26 years back I would be at sailing practice. Etchells in the spring and early summer on Manhasset Bay after a long (cold) winter of Penguin class racing. I remember the 45min bus ride home from Cathedral and thinking of the water, wishing for wind and hoping I wouldn't make the same mistakes.
Dropped home...blazer hung (demerits and lint involved), jumper jumped out of, peter pan collar tossed, penny loafers replaced with docksiders. And off to the water. 15 minute drive/lecture all about focus, strength, discipline..."learn to see through the sun", "there is no separation", "point", "quick--quick--quick", "did you work on your hand exercises?" (I would never get stronger or much faster.
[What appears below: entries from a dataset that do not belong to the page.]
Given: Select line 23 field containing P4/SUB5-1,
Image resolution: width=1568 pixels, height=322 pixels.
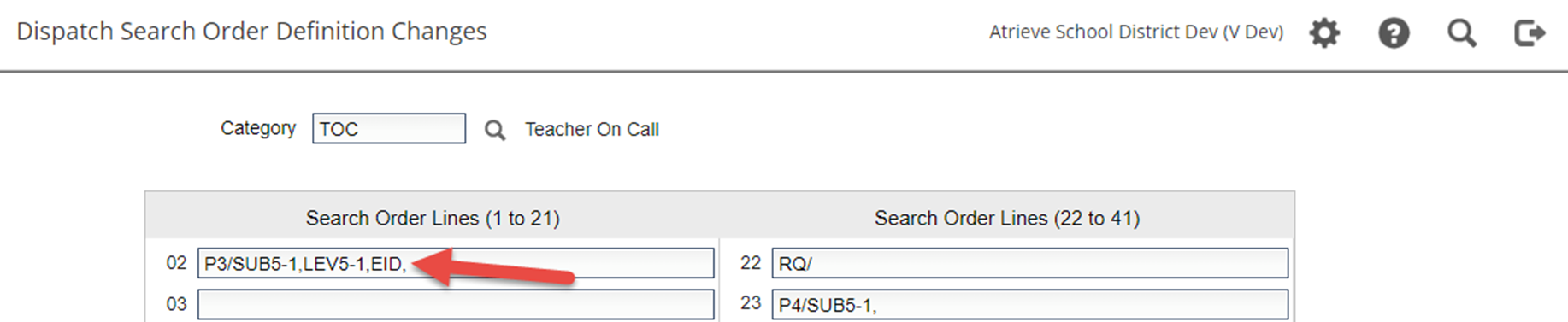Looking at the screenshot, I should point(1030,304).
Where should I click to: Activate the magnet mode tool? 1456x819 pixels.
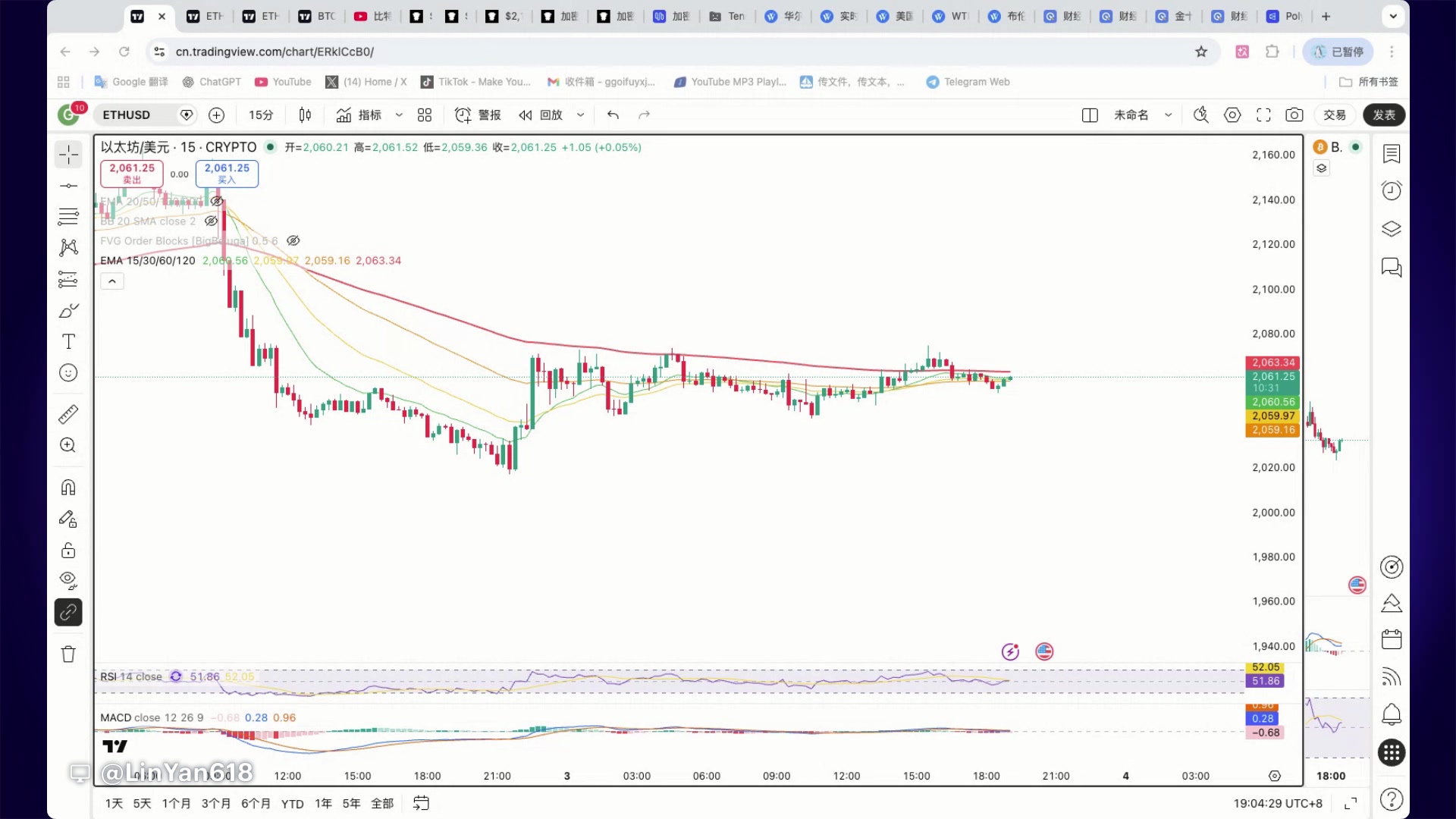pos(68,487)
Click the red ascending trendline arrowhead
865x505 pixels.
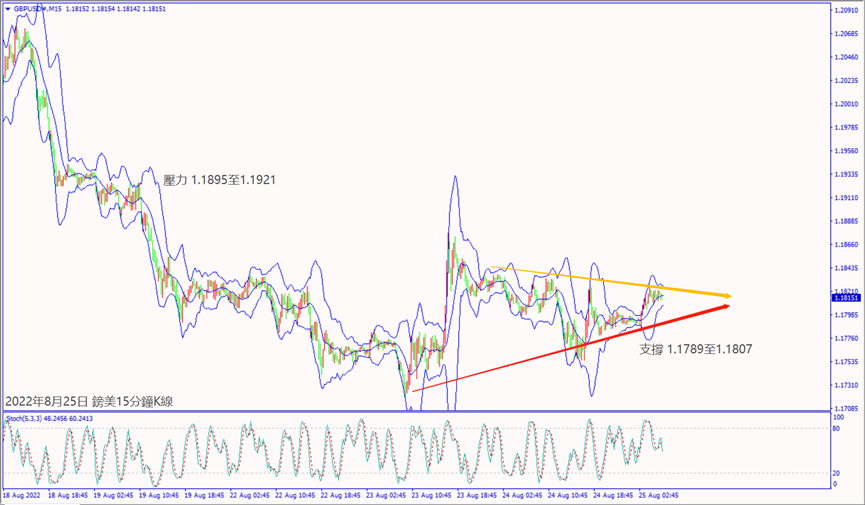[728, 305]
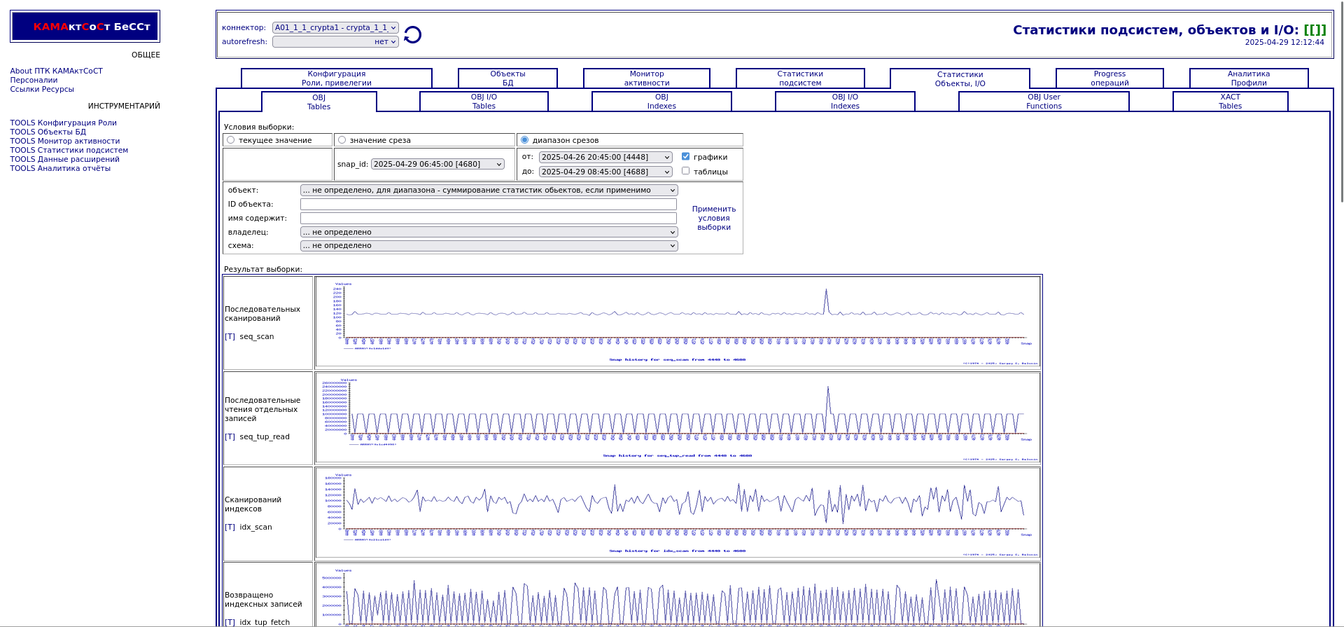The height and width of the screenshot is (627, 1344).
Task: Click the green [[]] brackets in header
Action: click(x=1314, y=30)
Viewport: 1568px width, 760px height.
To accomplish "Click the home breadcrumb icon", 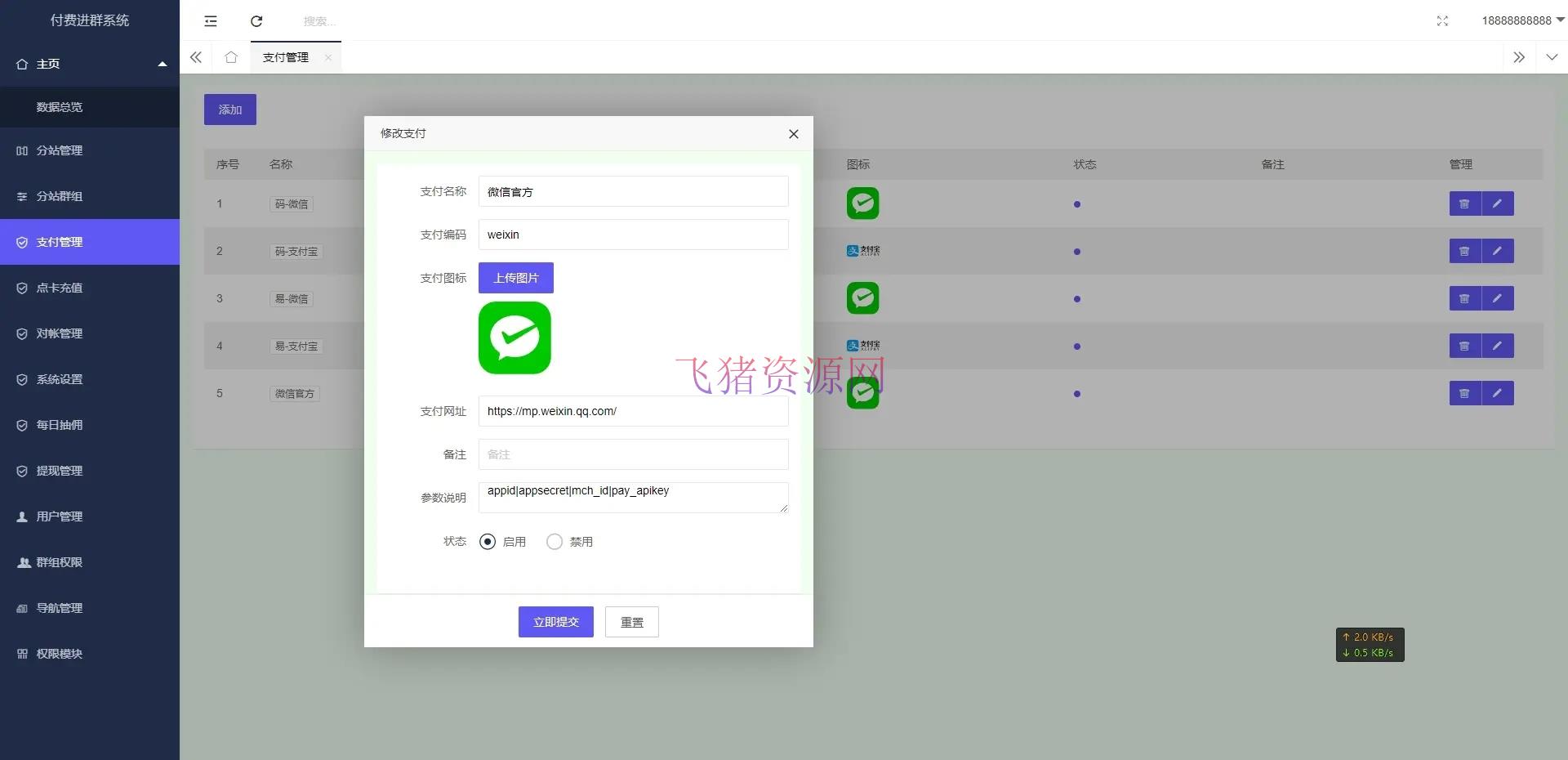I will [230, 57].
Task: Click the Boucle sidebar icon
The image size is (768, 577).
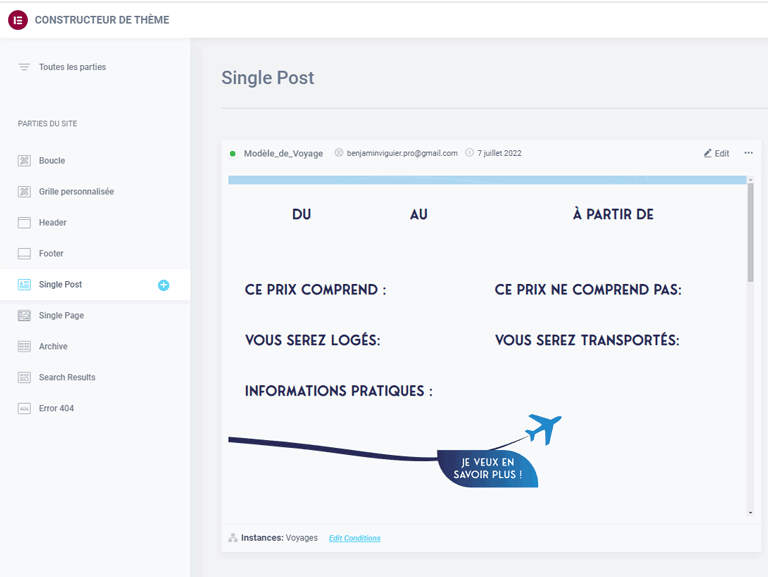Action: click(x=24, y=161)
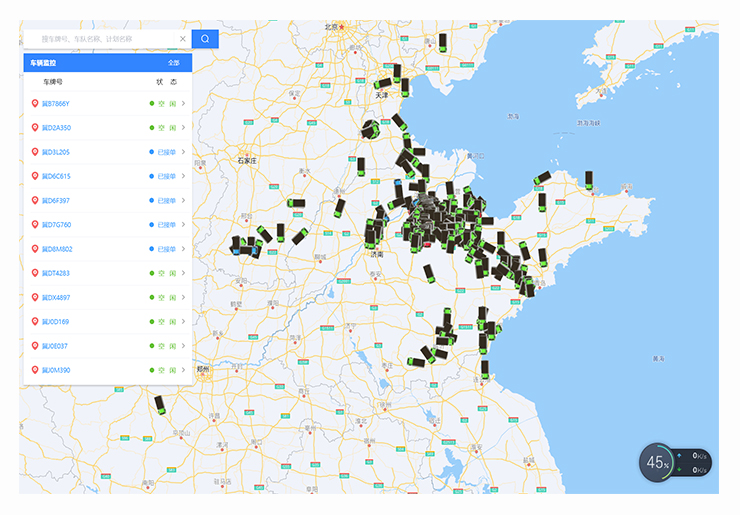
Task: Select the 冀J0E037 vehicle row
Action: point(100,346)
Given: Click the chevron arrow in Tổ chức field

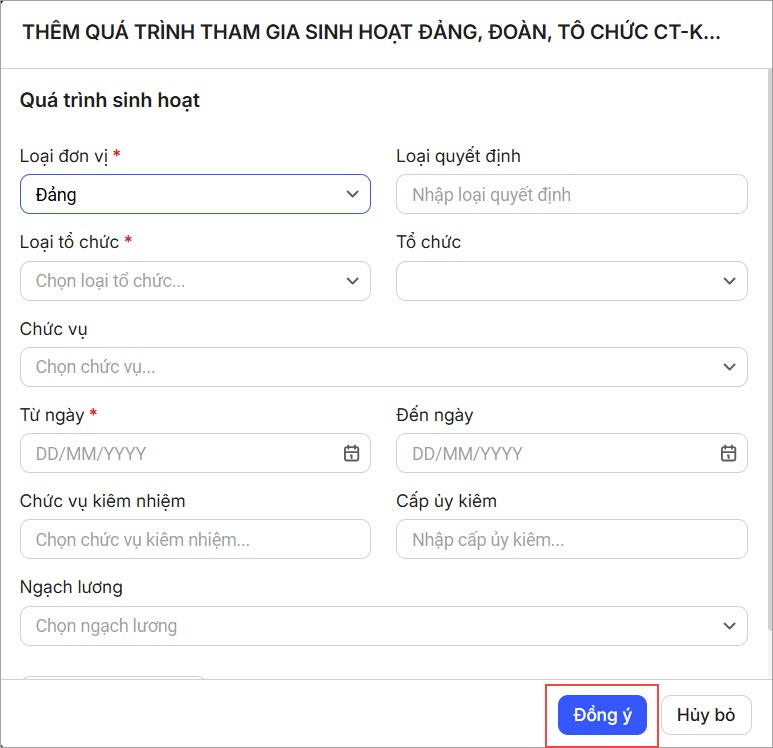Looking at the screenshot, I should [729, 281].
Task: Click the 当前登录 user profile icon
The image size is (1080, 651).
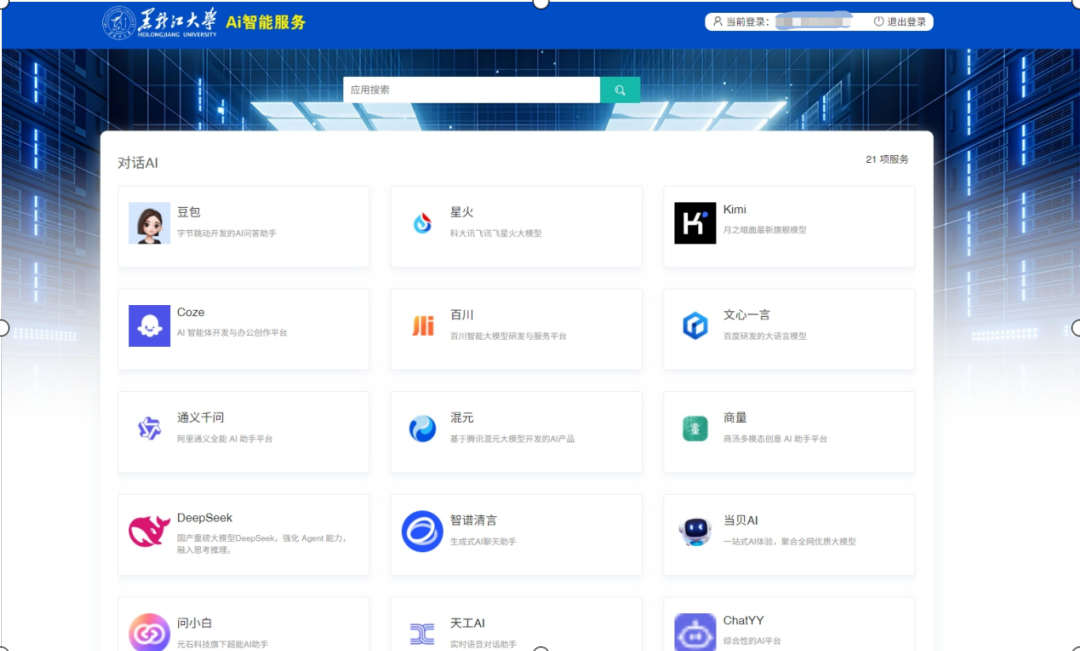Action: click(x=717, y=22)
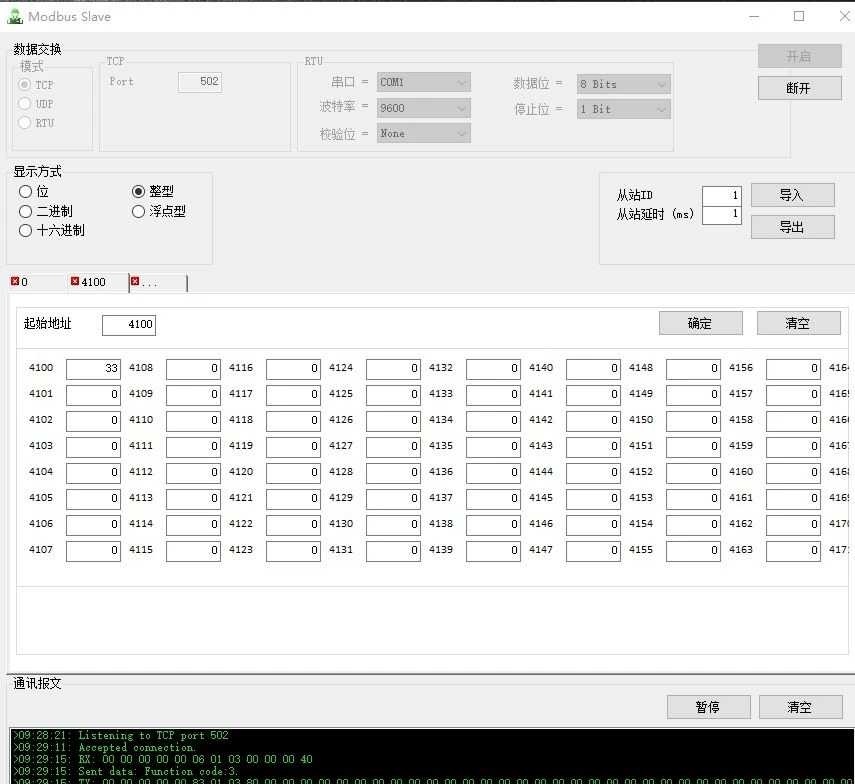The width and height of the screenshot is (855, 784).
Task: Close the "4100" tab via its red X icon
Action: point(74,282)
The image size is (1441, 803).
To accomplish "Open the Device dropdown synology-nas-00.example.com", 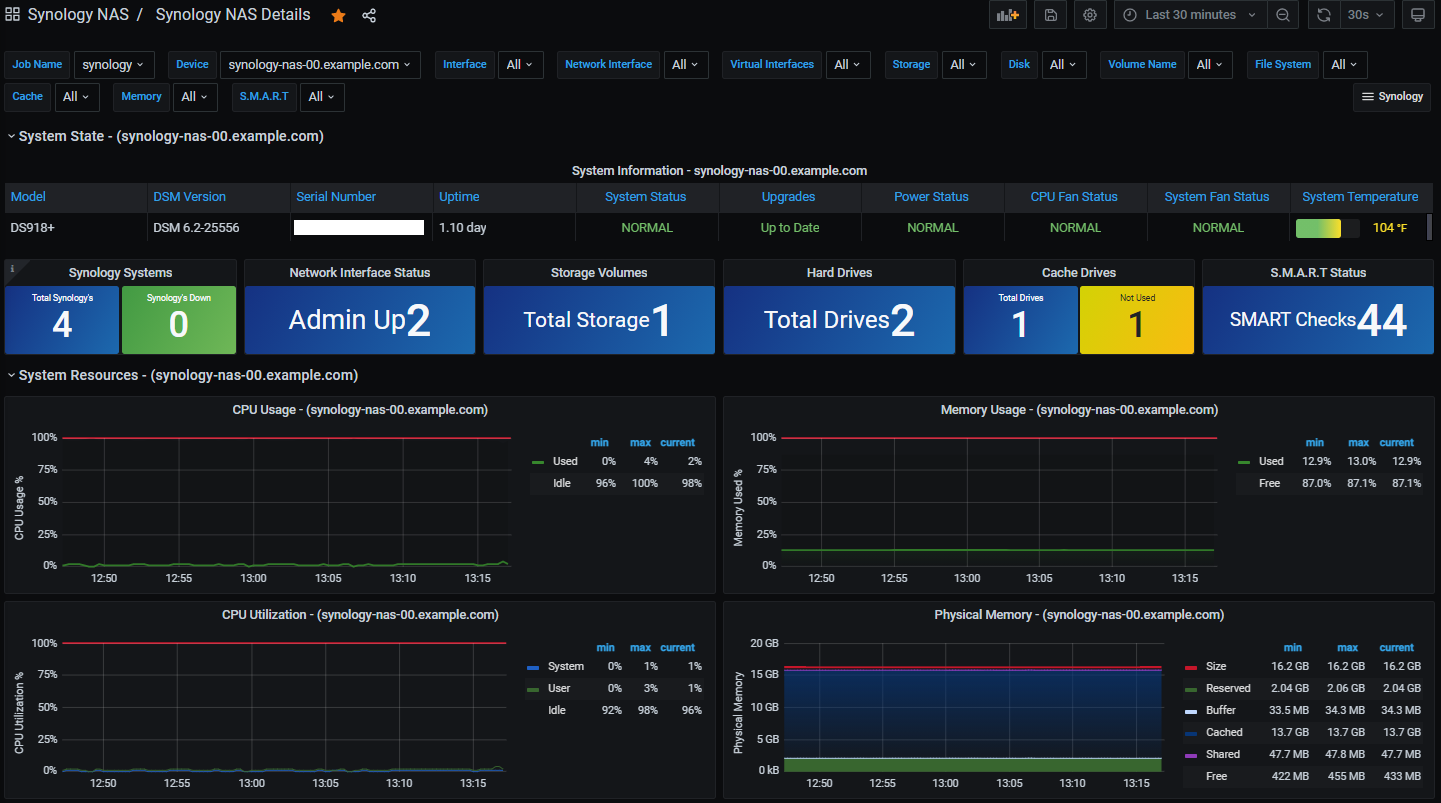I will click(320, 65).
This would continue to haunt me in summer camp, 50' Catalina Morgan,...,ask me to swim from Tortola to Jost Van Dyke--no problem. Be on winch? err....) If practice went well and sun/conditions permitted, 505s. I would never master the skills required. Something didn't click--the sync-up...or just being too light, too weak, too something on the side of absence rather than presence. But I loved it. Intensely serious kid who relished/fought/tried conquering (?) the facts of reality. It just was. And somehow through all of the recognition of how poorly I executed there was a path somewhere into the future that was bright and filled with...some day. Some day would be many days of learning--persistence--silent emotionless frustration (yes, that's valid. perfect wasp behavior)...eventually, some day resolved itself and the fun of it all won out.
Fun...a common language.
Fun enough that I would take my mother sailing in Captiva, Hilton Head, etc. on winter breaks. She would comment, "This suits you." I don't know exactly what it is she meant, only I can't say I was puzzled either. "You could sail about the world, yes?" And for a moment...however brief, I remember my thinking, "But you do understand." (Mother=brilliant, beautiful, charming, extreme presence, extrovert. Child=serious, pensive, polite introvert.) Perhaps ocean everywhere changes the dynamics, essentializes the expectation and requirements, allows each to be as they are? Regardless, we had fun. Afterward, she made lots of new friends as usual. I watched quietly at attention...as usual.
Later heaps of fun and laughter with friends in Nantucket, Hamptons, Pelham, Newport, Provincetown. Lazy or torrid or perfect...fun.
Ten thousand waterless days later, after moving west, my 36th birthday. A serenely solitary sail on which I would experience sea sickness for the first time. It took me 11 months to admit it. I would never have admitted it but was concerned that it would be the same birthday present. Finally fessed up that I should never like to go through the same 7hrs again. Steve just stared at me...dumbfounded. And then we laughed and laughed until we cried because it was so ridiculous and silly. Every now again he'll look at me, shake his head, "You're ridiculous. I can't believe you suffered through 7hrs of hell. I thought you were finally relaxing."